Puzzle / The selective memory

In ancient Greece, Ptolemy thought that the eyes were throwing light to the object, and not the contrary. Although science has moved past this interpretation, I am fascinated by the discrepancy between our sensorial perception and the interpretation we make of it. This discrepancy is underlined by surrealist paintings and optical illusions, which inspire me.

Photography enables me to play with the ambiguity of perception.

In my work, I'm trying to concentrate on shapes as thoughts: how geometrically, our eyes choose to see an object.

While framing, we sometimes unconsciously decide what should be in and out of the frame. The camera works like the human eye, but in that particular moment that is framing, the camera acts more like selective memory.

In « The Memoirs of a Saint » Magritte was representing the blue sky of day surrounded by curtains, themselves surrounded by night. In this project, I'm trying to use negative space as a filling substance to isolate light.

Puzzle / La mémoire sélective

Dans l’Antiquité, Ptolémée pensait que les yeux éclairaient l'objet, et non l’inverse.

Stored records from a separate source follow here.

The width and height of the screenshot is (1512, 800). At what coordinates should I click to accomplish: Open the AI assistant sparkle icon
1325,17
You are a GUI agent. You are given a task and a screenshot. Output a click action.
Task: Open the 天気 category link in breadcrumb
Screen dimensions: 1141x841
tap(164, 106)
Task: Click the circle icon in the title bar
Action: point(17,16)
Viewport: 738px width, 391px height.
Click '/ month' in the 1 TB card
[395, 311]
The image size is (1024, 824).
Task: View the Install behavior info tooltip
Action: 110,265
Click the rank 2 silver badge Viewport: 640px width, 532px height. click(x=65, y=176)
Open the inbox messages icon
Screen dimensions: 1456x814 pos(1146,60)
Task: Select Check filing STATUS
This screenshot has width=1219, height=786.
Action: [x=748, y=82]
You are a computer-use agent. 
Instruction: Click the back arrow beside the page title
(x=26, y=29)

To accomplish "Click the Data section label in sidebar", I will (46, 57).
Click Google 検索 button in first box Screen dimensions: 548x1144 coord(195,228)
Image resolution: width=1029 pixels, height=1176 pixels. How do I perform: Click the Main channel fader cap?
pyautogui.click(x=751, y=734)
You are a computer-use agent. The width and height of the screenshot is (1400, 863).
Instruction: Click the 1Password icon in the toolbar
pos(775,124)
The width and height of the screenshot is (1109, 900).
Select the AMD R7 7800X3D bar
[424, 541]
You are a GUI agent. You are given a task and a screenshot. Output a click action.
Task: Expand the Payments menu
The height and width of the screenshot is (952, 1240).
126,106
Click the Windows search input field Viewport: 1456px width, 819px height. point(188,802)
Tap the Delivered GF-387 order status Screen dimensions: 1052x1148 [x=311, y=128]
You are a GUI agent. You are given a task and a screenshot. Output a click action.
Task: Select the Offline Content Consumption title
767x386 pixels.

Fascinée par le décalage entre notre perception sensorielle et l'interprétation que nous en faisons, les peintures surréalistes et les illusions d’optique m’inspirent.

La photographie me permet de jouer avec cette ambiguïté:

dans mon travail, j'essaie de me concentrer sur les formes en tant que pensées: comment nos yeux choisissent géométriquement de voir un objet.

Tout en cadrant, nous décidons parfois inconsciemment de ce qui devrait être dans et hors du cadre. L’appareil fonctionne comme l'œil humain, mais à ce moment précis, il agit comme la mémoire sélective.

Dans «Les Mémoires d'un saint», Magritte représentait le ciel du jour entouré de rideaux, eux-mêmes entourés de nuit. Dans ce projet, j'essaie d'utiliser l’espace négatif comme remplissage pour isoler la lumière.